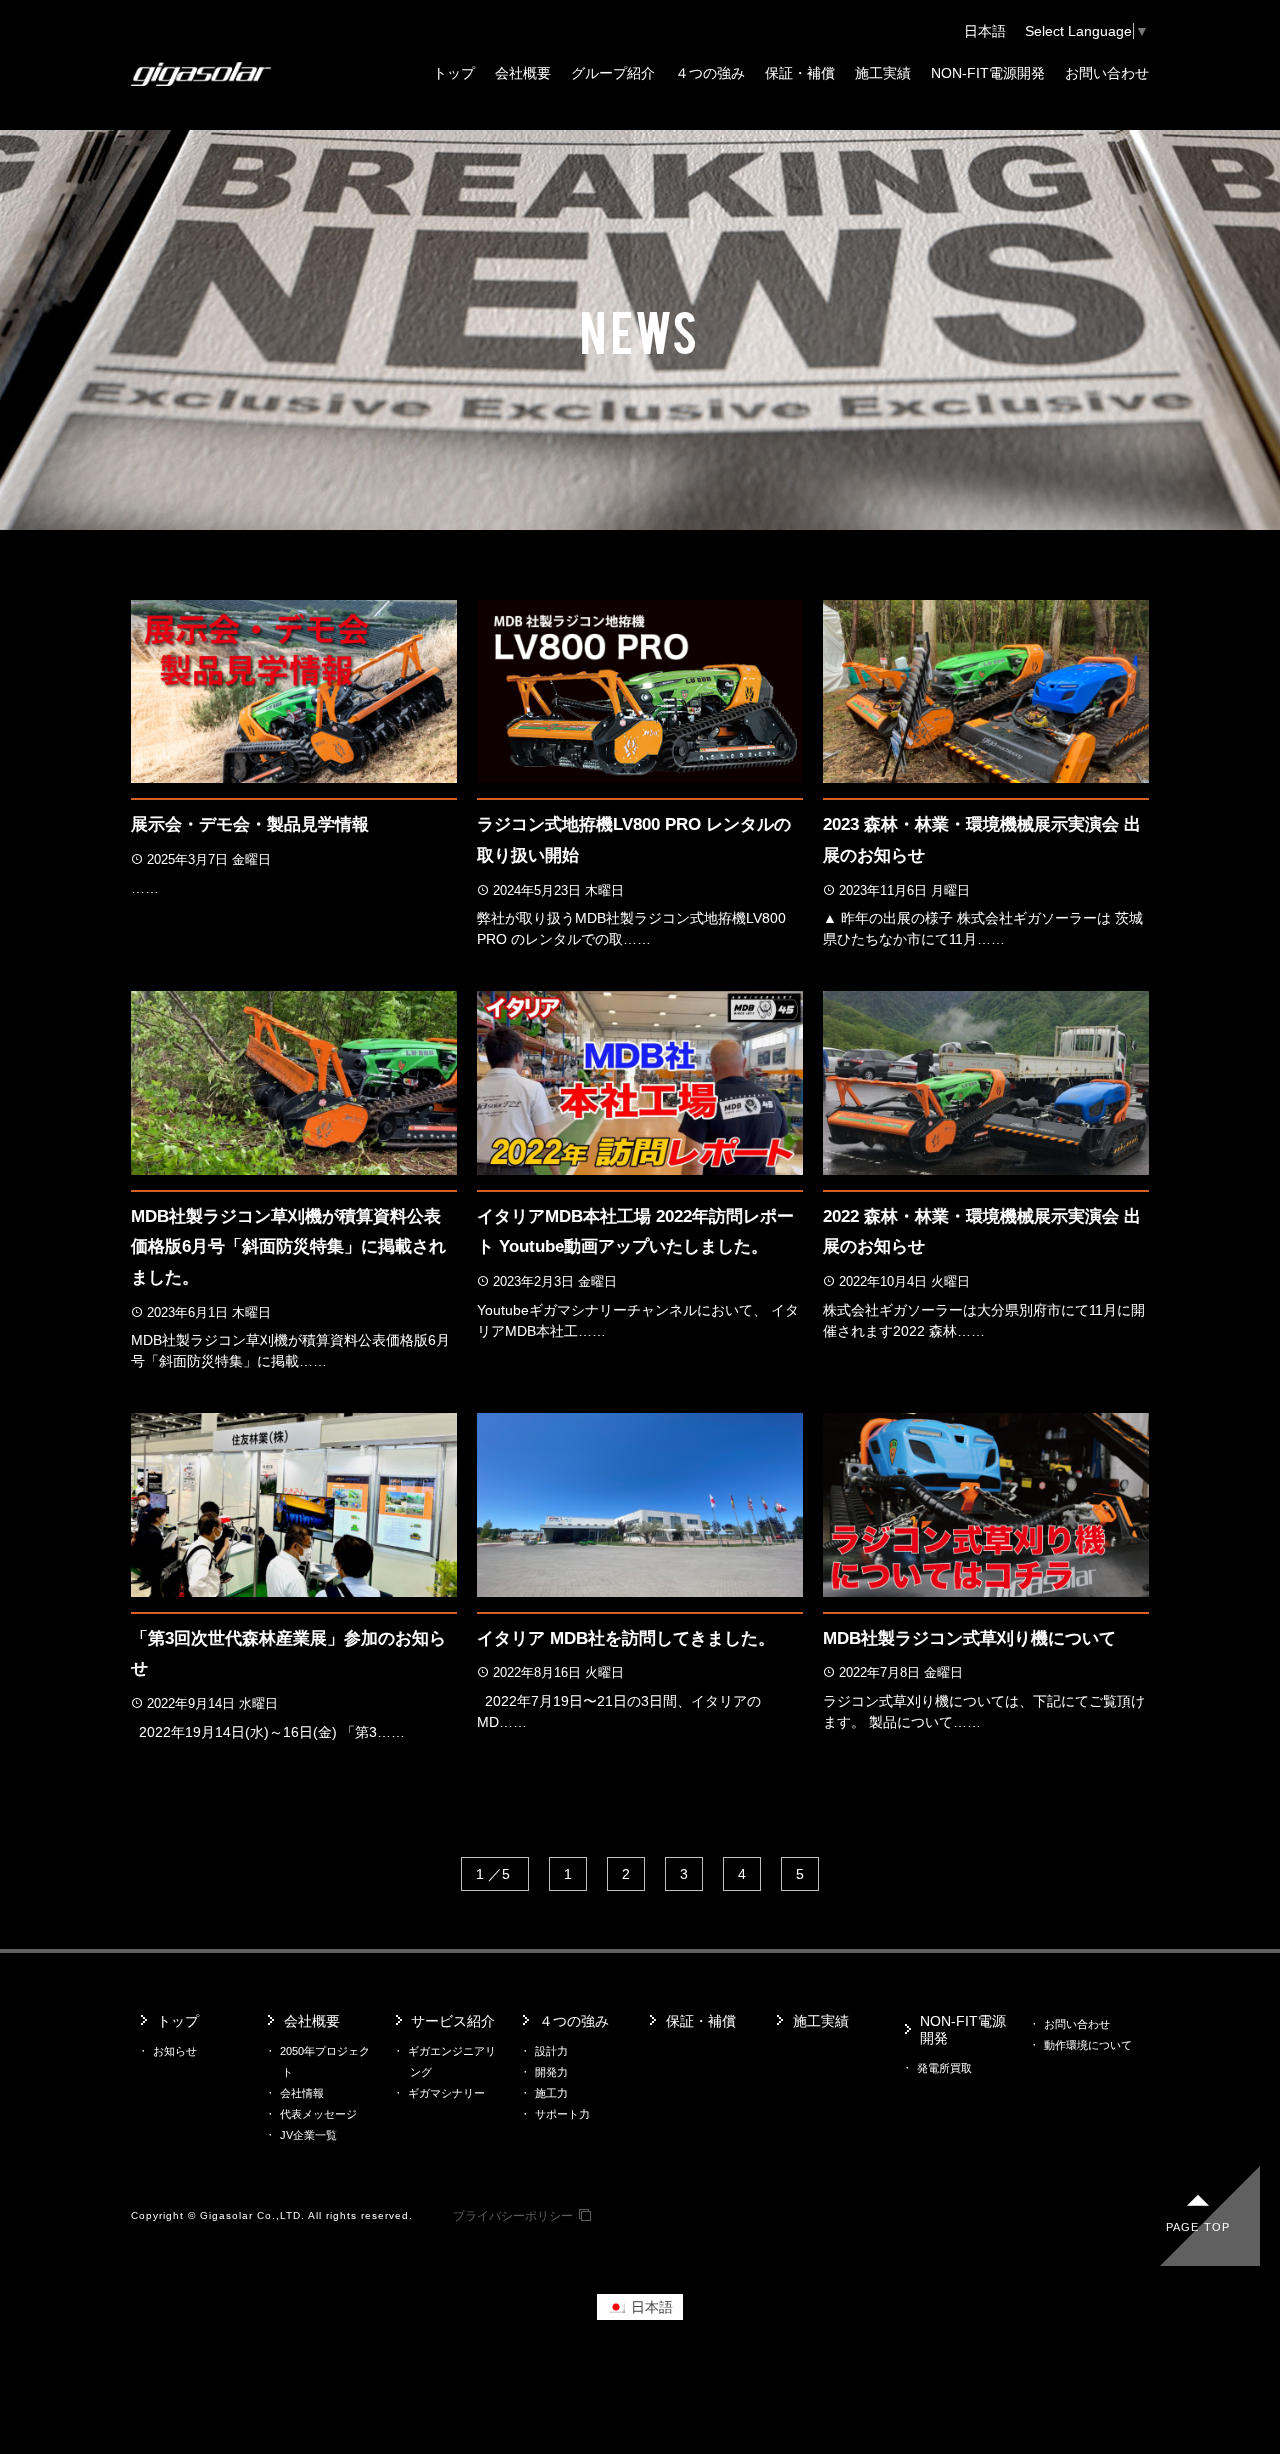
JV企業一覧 (308, 2135)
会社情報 (302, 2093)
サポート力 (562, 2114)
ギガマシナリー (446, 2093)
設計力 (551, 2051)
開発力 (551, 2072)
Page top (1198, 2227)
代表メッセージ (318, 2114)
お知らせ (175, 2051)
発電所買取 (944, 2068)
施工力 (551, 2093)
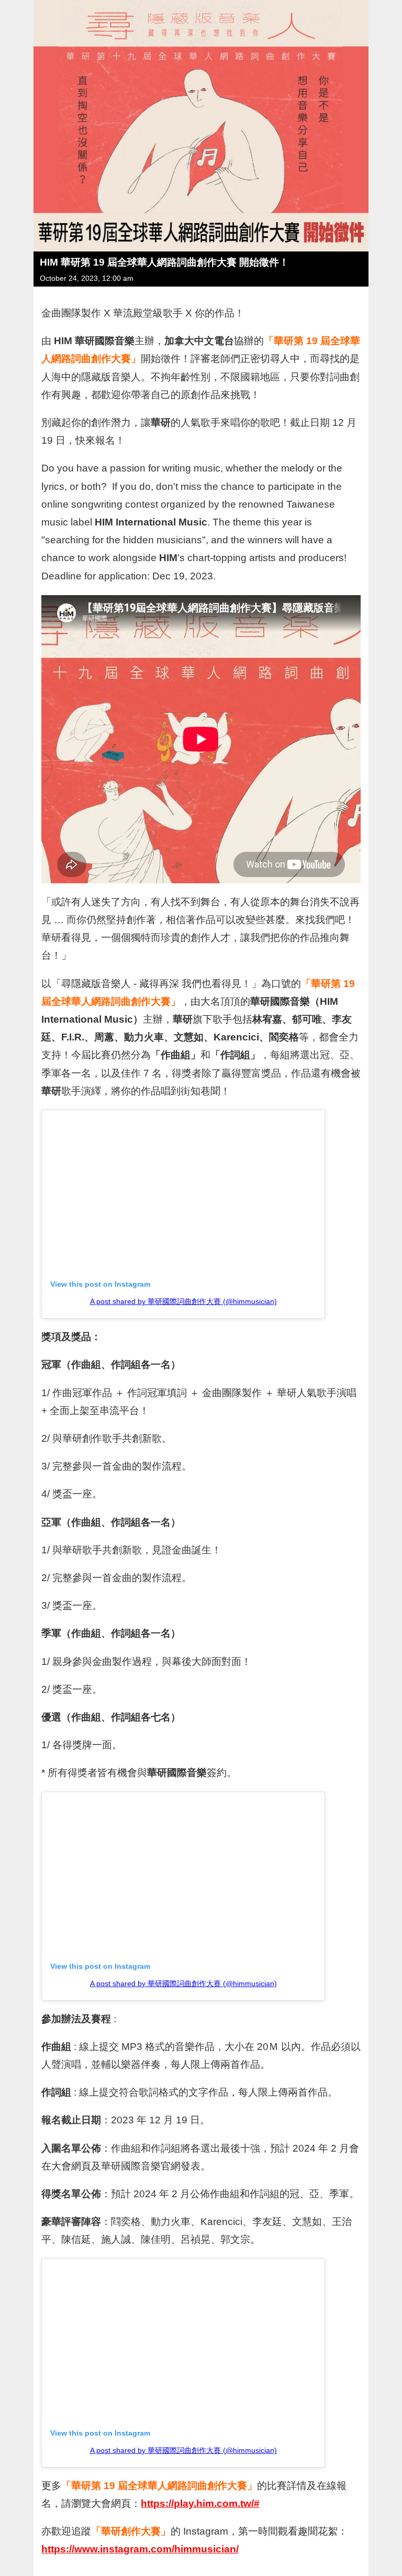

^^^^^^^^

▶ Activity
Go through the material above and print all of it exactly, except the pictures.

▶ Answer to this exercise
JV企業一覧 (308, 2135)
会社情報 (302, 2093)
サポート力 (562, 2114)
ギガマシナリー (446, 2093)
設計力 (551, 2051)
開発力 (551, 2072)
Page top (1198, 2227)
代表メッセージ (318, 2114)
お知らせ (175, 2051)
発電所買取 (944, 2068)
施工力 (551, 2093)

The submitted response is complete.